Extracted information
━━━━━━━━━━━━━━━━━━━━━━━━━━━━━━
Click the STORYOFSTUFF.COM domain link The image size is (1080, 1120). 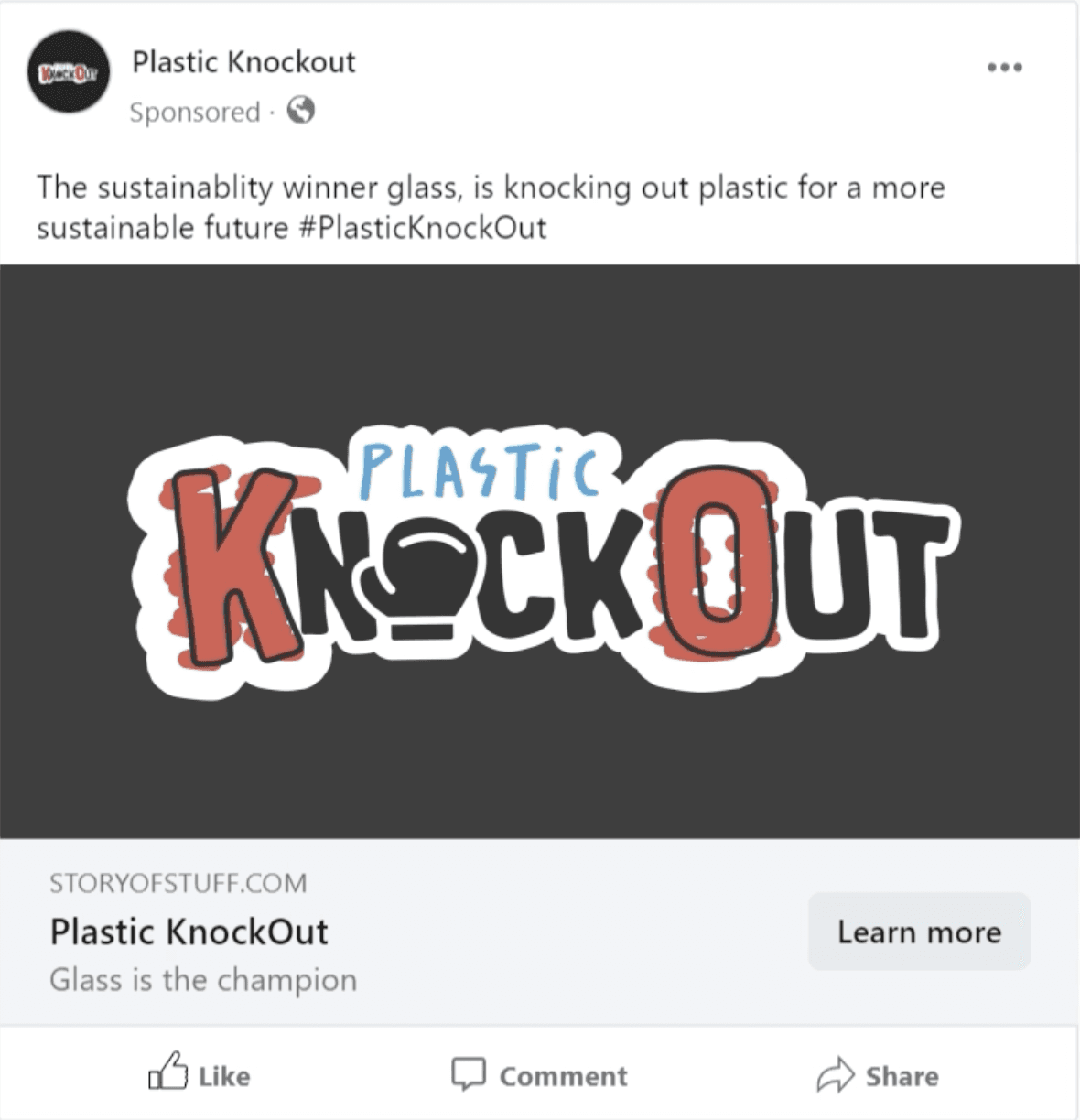177,881

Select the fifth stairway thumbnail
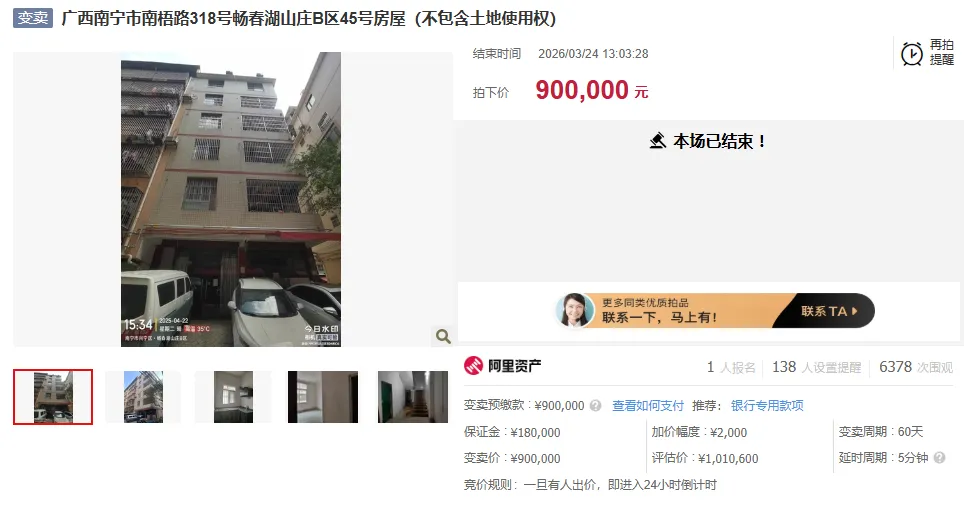pos(413,397)
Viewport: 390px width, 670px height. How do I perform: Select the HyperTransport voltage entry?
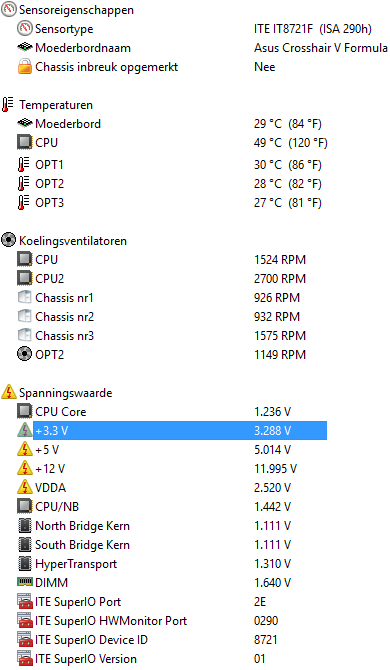[154, 564]
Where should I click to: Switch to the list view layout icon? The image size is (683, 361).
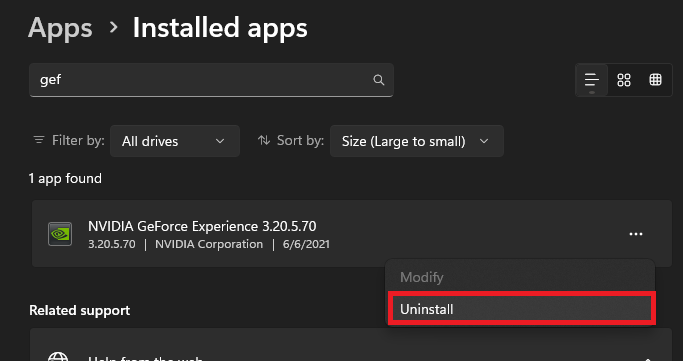[592, 80]
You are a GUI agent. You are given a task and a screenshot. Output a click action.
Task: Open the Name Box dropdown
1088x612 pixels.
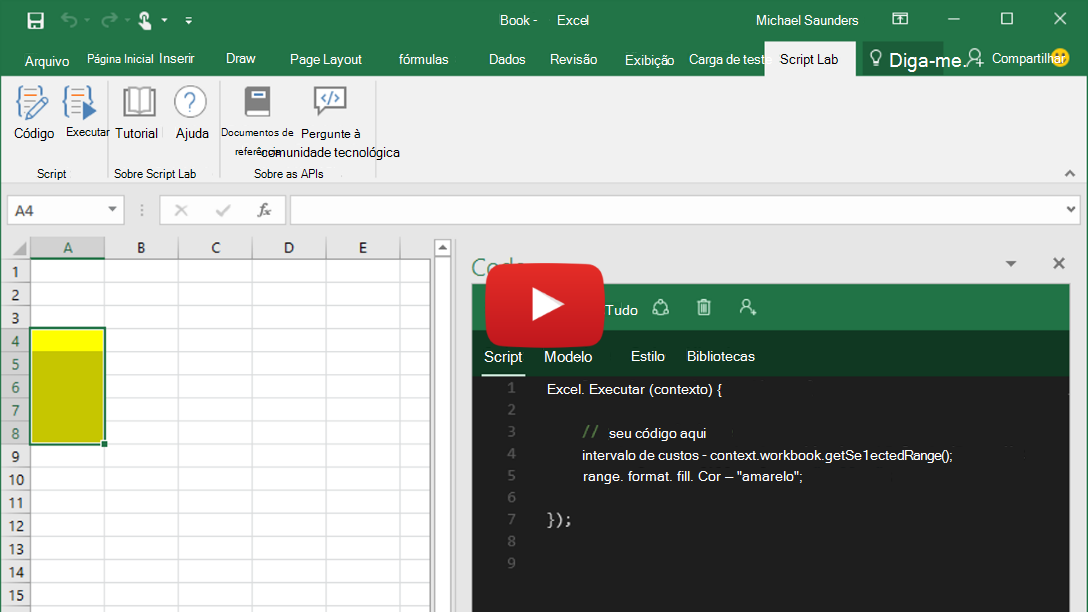pos(110,210)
━━━━━━━━━━━━━━━━━━━━━━━━━━━━━━
Requirement
Omitting all pictures, restate word for word the lines from the one containing "You are a GUI" through the last line of the data.

The completed task
You are a GUI agent. You are given a task and a screenshot. Output a click action.
Task: Open the Name Box dropdown
1088x612 pixels.
pos(110,210)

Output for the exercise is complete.